The patient continued to demonstrate symptoms and vitals consistent with shock. Given concern for fluid overload without clear etiology, further investigation was done with point-of-care cardiac ultrasound by a more experienced practitioner while awaiting comprehensive echocardiography. This showed left atrial dilation but again normal LV size and function. Color flow doppler was applied, showing a posterolateral eccentric MR jet. On acquisition of higher quality images, a flail leaflet could be visualized. Review of further records showed a TTE from ~2 years ago quantifying the patient’s mitral regurgitation as mild. Consultation with cardiology at the time had revealed mitral annular calcification as the suspected etiology.

Further fluid resuscitation was deferred and the patient was started on epinephrine drip for a MAP goal of 65. The cause of shock was suspected valvular cardiogenic at this time given the focused cardiac ultrasound findings, but a broad differential remained including infectious and ischemic etiology, given the patient’s combination of symptoms and imaging/laboratory findings.

Cardiothoracic surgery was consulted for suspected acute mitral regurgitation causing cardiogenic shock, who planned for temporary mechanical support and subsequent mitral valve replacement pending clinical course. A heparin drip was considered for suspected NSTEMI in the setting of elevated high sensitivity troponin T’s. Broad spectrum antibiotics were started in case sepsis and pulmonary infection were contributing to shock and respiratory failure. The patient was admitted to the cardiovascular intensive care unit, where they required continued pressor support and was transitioned to NIPPV. Patient improved with inotrope support, NIPPV, diuresis and mechanical support.  The diagnosis of flail leaflet and worsened MR was confirmed with a trans-esophageal echo, and the patient ultimately received mitral valve replacement.

Discussion

This was a case of acute mitral regurgitation as a result of spontaneous chordal rupture leading to flail leaflet, secondary to degenerative changes. This patient had a history of mild mitral regurgitation which worsened acutely in the setting of spontaneous rupture. Acute mitral regurgitation can occur secondary to various pathologies, the most common of which are endocarditis, congenital defects, mitral valve prolapse (possibly from myxomatous heart disease, hypertrophic cardiomyopathy, or ischemia), papillary muscle rupture (commonly from MI), chordae tendinae rupture (commonly from rheumatic heart disease).

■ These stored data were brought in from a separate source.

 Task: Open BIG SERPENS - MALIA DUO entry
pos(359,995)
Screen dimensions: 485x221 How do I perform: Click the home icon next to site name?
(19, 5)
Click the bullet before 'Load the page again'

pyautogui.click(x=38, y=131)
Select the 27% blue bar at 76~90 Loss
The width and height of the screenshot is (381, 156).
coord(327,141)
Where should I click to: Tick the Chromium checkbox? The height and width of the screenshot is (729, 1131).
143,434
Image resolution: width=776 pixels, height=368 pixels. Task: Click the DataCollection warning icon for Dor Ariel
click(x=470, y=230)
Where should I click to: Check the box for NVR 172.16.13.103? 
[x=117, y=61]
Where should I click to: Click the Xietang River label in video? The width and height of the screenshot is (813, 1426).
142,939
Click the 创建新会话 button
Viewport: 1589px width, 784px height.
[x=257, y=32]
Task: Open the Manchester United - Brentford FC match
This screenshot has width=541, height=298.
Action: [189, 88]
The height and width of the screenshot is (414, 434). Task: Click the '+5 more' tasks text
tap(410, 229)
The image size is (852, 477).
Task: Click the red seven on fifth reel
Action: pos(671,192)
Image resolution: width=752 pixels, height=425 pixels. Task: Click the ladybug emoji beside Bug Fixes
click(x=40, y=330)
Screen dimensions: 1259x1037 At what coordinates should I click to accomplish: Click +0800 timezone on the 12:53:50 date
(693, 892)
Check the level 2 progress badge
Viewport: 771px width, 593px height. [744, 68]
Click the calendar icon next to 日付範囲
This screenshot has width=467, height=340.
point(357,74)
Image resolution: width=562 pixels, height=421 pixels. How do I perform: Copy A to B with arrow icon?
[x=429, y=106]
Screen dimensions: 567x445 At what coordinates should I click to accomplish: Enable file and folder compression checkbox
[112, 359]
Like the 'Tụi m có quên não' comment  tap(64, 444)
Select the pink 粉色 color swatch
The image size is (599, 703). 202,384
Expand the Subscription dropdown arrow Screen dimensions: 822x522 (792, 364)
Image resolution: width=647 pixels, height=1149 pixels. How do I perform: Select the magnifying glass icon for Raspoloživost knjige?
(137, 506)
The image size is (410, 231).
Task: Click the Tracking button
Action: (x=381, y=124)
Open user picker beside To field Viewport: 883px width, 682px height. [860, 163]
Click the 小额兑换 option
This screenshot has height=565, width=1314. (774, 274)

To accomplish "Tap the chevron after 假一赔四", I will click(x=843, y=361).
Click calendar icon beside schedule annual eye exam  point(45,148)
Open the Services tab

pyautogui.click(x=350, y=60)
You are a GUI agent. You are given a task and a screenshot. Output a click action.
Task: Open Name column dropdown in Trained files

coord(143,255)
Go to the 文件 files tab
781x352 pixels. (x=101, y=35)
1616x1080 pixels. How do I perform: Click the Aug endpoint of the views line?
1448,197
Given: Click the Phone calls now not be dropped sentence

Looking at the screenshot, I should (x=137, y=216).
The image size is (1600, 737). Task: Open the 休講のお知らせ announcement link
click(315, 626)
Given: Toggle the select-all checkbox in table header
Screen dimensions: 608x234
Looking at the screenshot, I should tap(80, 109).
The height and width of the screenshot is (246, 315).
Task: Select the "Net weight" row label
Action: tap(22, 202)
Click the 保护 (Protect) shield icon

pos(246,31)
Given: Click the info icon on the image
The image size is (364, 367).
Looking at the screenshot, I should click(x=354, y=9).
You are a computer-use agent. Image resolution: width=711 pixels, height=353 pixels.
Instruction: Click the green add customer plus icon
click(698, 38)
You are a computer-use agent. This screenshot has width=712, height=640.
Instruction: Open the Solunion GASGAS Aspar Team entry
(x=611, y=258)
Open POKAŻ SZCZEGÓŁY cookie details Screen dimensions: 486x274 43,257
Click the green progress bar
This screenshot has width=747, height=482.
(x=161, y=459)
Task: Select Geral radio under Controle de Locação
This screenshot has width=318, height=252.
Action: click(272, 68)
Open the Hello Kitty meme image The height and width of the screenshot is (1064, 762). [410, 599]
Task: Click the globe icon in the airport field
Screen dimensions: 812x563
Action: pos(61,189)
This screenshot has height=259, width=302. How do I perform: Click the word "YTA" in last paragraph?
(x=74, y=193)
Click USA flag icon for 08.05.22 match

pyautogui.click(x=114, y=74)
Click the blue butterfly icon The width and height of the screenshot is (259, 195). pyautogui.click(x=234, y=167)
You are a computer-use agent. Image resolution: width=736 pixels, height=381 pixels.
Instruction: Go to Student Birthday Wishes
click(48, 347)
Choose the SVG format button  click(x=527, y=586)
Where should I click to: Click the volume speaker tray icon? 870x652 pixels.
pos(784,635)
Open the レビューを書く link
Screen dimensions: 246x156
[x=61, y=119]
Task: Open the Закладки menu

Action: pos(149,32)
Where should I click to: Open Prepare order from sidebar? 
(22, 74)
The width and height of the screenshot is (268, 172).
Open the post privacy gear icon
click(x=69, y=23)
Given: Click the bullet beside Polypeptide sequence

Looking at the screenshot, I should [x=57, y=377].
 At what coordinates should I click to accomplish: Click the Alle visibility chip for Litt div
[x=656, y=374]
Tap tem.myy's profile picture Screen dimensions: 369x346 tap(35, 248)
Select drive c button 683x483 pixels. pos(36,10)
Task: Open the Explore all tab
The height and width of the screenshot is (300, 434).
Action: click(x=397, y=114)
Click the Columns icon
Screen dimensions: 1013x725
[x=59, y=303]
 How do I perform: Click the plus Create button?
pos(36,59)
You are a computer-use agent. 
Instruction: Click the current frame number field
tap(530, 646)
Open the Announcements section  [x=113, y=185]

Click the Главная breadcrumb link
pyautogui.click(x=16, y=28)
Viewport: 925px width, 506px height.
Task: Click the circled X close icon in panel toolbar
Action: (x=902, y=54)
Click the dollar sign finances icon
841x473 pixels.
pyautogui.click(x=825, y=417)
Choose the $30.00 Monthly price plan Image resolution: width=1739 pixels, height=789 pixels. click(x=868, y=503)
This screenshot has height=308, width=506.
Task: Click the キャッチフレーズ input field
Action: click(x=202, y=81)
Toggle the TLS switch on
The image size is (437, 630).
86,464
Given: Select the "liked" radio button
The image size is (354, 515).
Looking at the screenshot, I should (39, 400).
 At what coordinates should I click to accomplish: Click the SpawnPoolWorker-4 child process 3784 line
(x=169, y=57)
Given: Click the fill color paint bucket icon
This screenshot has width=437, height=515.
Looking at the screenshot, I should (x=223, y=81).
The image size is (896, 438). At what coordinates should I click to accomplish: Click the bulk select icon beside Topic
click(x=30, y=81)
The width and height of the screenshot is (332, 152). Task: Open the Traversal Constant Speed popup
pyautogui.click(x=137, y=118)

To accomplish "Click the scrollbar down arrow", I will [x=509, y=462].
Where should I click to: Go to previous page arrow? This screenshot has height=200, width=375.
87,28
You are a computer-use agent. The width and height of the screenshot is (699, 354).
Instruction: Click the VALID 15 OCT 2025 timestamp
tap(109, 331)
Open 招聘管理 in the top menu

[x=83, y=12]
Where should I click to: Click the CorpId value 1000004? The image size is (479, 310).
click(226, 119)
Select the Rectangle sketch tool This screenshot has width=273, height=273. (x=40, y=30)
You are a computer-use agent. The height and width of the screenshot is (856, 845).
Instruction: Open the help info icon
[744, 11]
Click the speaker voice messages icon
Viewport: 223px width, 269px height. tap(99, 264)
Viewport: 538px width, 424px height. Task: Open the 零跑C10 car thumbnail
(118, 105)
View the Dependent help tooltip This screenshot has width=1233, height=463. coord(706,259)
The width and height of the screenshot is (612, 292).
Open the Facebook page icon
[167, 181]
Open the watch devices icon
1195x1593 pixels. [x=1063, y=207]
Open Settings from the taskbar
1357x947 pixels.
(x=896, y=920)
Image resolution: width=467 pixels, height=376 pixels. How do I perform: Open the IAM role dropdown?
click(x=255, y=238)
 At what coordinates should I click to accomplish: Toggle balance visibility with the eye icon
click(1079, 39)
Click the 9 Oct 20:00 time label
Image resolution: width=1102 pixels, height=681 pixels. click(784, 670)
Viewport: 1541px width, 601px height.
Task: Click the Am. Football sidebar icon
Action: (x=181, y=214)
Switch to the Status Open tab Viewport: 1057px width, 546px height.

When POCUS findings concerning for acute, severe MR are identified, this should trigger critical actions of obtaining comprehensive echocardiography and consultations with cardiology and cardiothoracic surgery.

Management strategies of acute, severe MR can be roughly classified into two categories of cardiogenic shock: “Cold & Wet” and “Warm & Wet.”

In “Warm & Wet”, patients will have signs of volume overload/pulmonary edema (“Wet”), with adequate cardiac output and perfusion (“Warm”). Management in this group is focused on preload and afterload reduction to reduce flow into LA and improve cardiac output. Medications such as nitroglycerin can be used, as when used at high doses it provides arterial vasodilation that can be titrated to decrease afterload as tolerated by patients blood pressure to maintain adequate perfusion. Additional benefit from nitroglycerin can include decreased preload from venodilation in these patients at lower doses. Other arterial dilators that can be considered for this class of patients include dihydropyridine calcium channel blockers. Dysrhythmias are not well tolerated in patients in cardiogenic shock, and prompt treatment/termination of them may be needed.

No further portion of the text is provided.